US Secretary of State Colin Powell arrived in Moscow from Riyadh on Tuesday to haggle with Russian leaders over the future of Iraqi oil, with the images of deadly suicide attacks in Saudi Arabia fresh in his mind.
Apart from Iraq, Powell will raise American concerns about Moscow's nuclear deals with Iran, another issue which deeply divides the two countries.
Moscow is the sixth stop on Powell's Middle East and European trip dominated by talks about a Middle East peace plan and Washington's promises to start Iraq's transition from US military occupation to Iraqi civilian government.
Powell will discuss a draft UN resolution which gives the US and its allies the right to sell Iraqi oil and spend the revenue without international supervision.
Russia opposed the US-led invasion of Iraq and is reluctant to give the occupying powers such wide authority, as is France, another veto-wielding member of the UN Security Council.
But a US official said that Washington did not expect the debate to be as heated and divisive as the one over a resolution authorizing the attack on Iraq. Both Russia and France threatened to use their vetoes and a vote was never held.

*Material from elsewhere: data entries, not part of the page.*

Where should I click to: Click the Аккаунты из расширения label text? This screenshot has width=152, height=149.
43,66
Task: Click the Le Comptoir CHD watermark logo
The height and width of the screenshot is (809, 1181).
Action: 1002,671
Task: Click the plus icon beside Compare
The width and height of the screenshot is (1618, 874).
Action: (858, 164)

"Everyone's trying to be pragmatic and not refight the old battles. I don't believe there will be a collision," the official said.
The most contentious issues are the role of the UN special representative in Iraq, control of the oil sales and revenue, and whether UN inspectors should return to Iraq to look for weapons of mass destruction, he added. "We don't see a need for inspectors."

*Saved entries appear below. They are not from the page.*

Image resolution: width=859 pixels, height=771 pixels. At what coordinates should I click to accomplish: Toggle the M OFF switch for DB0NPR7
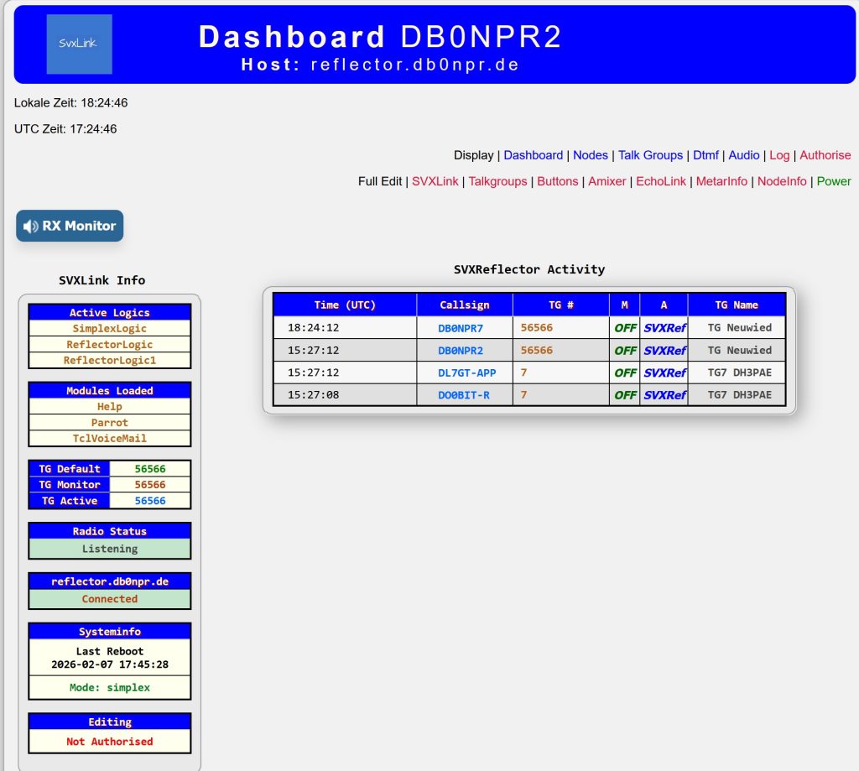pos(624,327)
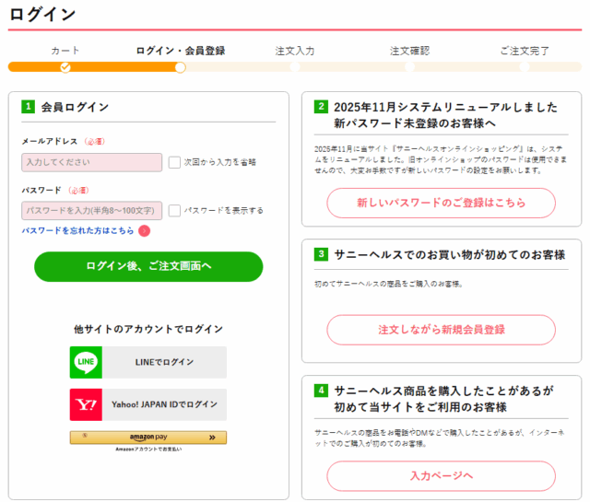Click the red Yahoo! JAPAN logo icon
Viewport: 590px width, 502px height.
[x=86, y=404]
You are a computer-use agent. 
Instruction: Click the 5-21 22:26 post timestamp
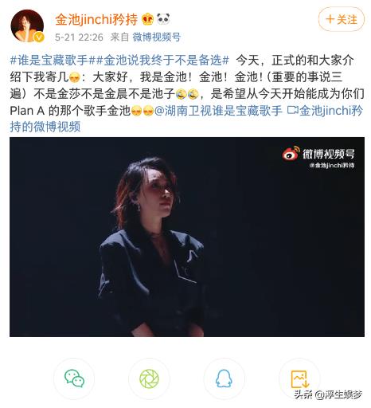pyautogui.click(x=79, y=37)
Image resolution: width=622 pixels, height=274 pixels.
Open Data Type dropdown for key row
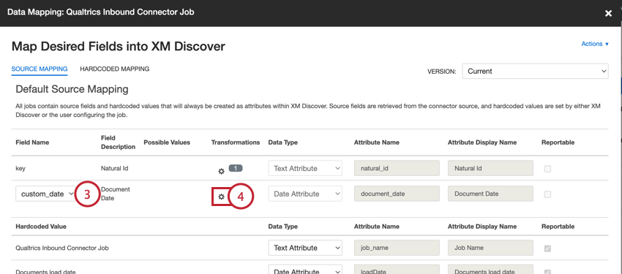pyautogui.click(x=305, y=168)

Washington justified its attack on Iraq by accusing Baghdad of hiding weapons of mass destruction. Former president Saddam Hussein's government was toppled last month but no such weapons have yet been found.
US officials say Russia is most interested in the fate of contracts Russian companies had with Iraq under the UN oil-for-food program and contracts on the future development of Iraqi oil fields.
Washington says oil contracts are up to the next Iraqi government.
Powell will prepare for a June 1 summit between presidents Putin and George W. Bush in St Petersburg and meet Putin and Foreign Minister Igor Ivanov.
He is expected to discuss Russian ratification of the Moscow Treaty on nuclear warheads and the conflict between Russian troops and separatists in Chechnya.
The prickly issue of Russian nuclear technology transfers to Iran will also be raised.
The US says Iran is trying to develop atomic weapons but Tehran says its intentions are peaceful.
Washington says it fears nuclear proliferation will eventually put an atomic bomb in the hands of Islamic militants like the al-Qaeda group.